To create and run the docker container you need a host system with
Docker and docker-compose installed. This may need superuser rights
e.g. sudo.
You also need the source archive of the latest RPKI validator release which can be found at the RIPE website, download the archive into the root folder of this repository before creating the docker service.
The RPKI Validator will download (rsync) ROAs from the 5 major RIRs, i.e.
AFRINIC, APNIC, ARIN, LACNIC, and RIPE, also refered to as trust anchors.
For downloading TRUST ANCHOR LOCATOR (TAL) files are required, the RPKI
Validator comes with 4 of them, however the TAL for ARIN is not included.
Thus, download the TAL file from ARIN and save it into the conf/tal
folder.
Afterwards, check the RPKI validator configuration file, which is found in
conf/rpki-validator.conf. This will be mounted into the running container
and can be changed later, too. In case of memory errors increase the values
of jvm.memory.* in the conf file and restart the container afterwards.
In general, there is no need to make any changes to the configuration(s).
Note(1): do not change host/server or port settings in the .properties
files, this can be done in the docker-compose.yml. To do so, open the yml
file and change the values in section ports, format is HOST_PORT:DOCKER_PORT.
For instance to remap the web UI to 9090 change 8080:8080 to 9090:8080.

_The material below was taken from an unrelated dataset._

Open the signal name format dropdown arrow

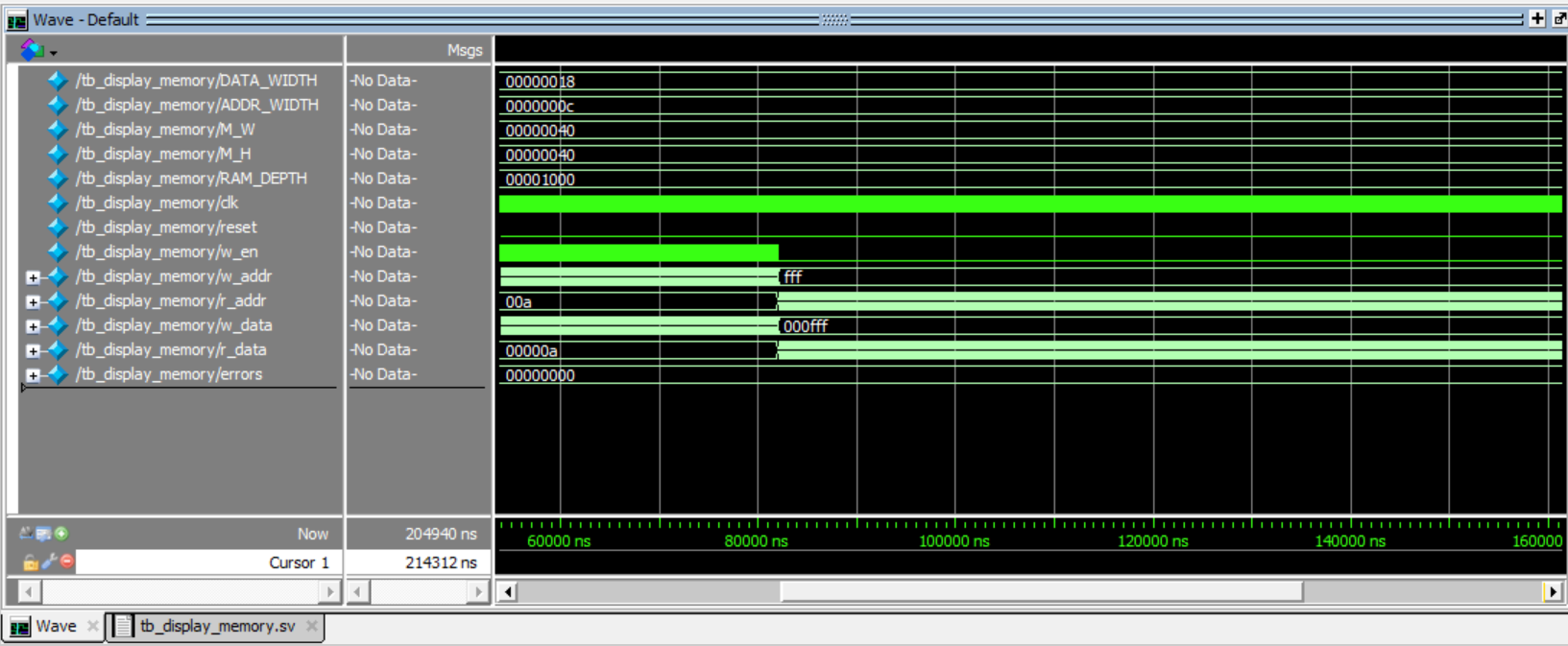coord(54,53)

Note(2): the HTTP port (default 8080) binds to localhost (::1) and is thus not reachable from the outside by default. It is recommended to use a HTTP proxy (apache or nginx) because there is no HTTPS support by the RPKI validator itself.
Note(3): the service is set to restart always, i.e., on any errors or
restart of the host system. See section restart in docker-compose.yml
to change this if needed.
Using docker-compose this is easy, simply run sudo docker-compose up -d.
Note: the service is run as non-root, i.e., with user rpki (uid=323).
The docker-compose command may require super user rights, i.e., run it
with sudo or as root.
Changes to the configuration or new/added TAL files require a service restart.
To restart the service run docker-compose restart, if that does not help
run docker-compose down && docker-compose up -d.
To update the container(s) or recreate them in case of errors:
- Stop any running services:
docker-compose down - Force rebuild of the containers:
docker-compose build - Start the service:
docker-compose up -d
To just stop the container for a moment and start it again use commands
docker-compose stop and docker-compose start. This halts and
starts the container without deleting or recreating it.
The startup.sh script is a modified version of the docker-startup.sh
found in https://github.com/RIPE-NCC/rpki-validator/tree/master/rpki-validator-app/docker
of the RIPE-NCC GitHub repository.
For the ARIN TAL and the RPKI Validator (see GitHub) refer to the respective licenses. For everything else in this repo the MIT License applies, see LICENSE file for details.